• Activity
Using the data that follows, give the number of lines in which the word "nghỉ" occurs. Write only the number.

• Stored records
'''

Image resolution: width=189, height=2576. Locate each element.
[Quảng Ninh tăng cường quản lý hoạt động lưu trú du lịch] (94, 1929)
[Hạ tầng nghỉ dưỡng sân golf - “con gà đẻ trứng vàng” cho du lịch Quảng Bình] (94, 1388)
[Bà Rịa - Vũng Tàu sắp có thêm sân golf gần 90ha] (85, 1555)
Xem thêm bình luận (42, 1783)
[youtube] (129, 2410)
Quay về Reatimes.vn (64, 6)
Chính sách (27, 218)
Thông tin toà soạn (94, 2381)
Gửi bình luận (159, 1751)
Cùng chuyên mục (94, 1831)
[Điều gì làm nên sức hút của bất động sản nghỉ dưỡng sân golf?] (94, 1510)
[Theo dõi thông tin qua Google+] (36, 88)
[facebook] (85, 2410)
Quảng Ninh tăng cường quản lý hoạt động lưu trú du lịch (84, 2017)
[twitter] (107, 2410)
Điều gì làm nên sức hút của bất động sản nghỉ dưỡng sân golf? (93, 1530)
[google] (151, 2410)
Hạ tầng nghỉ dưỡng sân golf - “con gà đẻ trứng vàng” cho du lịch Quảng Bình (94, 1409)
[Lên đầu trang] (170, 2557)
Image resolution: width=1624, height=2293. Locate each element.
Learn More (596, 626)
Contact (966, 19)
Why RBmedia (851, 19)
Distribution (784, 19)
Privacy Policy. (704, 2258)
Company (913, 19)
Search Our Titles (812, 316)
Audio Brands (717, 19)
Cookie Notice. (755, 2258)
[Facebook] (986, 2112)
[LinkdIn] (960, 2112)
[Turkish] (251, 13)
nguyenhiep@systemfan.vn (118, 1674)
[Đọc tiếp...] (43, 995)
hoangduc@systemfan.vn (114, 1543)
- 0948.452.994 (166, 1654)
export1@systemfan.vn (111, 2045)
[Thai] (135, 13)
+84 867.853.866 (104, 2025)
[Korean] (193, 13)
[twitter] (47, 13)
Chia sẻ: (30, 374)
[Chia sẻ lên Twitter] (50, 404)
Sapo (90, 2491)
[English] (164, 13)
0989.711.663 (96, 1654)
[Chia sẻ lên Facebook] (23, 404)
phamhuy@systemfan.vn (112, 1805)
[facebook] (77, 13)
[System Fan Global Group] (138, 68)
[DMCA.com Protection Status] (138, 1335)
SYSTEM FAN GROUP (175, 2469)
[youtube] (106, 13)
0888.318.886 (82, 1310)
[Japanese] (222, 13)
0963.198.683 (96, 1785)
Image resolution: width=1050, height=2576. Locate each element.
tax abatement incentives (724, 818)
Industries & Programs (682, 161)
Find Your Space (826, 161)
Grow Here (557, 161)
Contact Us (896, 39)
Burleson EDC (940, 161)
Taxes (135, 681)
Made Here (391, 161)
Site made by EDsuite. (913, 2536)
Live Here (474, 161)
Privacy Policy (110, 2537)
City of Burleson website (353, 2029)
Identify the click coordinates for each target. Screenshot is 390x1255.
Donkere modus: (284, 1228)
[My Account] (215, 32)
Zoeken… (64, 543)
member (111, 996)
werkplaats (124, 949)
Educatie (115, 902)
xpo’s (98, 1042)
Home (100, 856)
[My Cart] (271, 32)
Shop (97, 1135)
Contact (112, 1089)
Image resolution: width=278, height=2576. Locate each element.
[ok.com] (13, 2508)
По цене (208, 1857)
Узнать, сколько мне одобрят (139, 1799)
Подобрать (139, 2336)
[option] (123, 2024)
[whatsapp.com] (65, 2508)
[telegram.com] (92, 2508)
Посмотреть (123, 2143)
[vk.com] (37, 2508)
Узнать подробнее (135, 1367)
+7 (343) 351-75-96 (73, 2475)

'''

• Answer box
4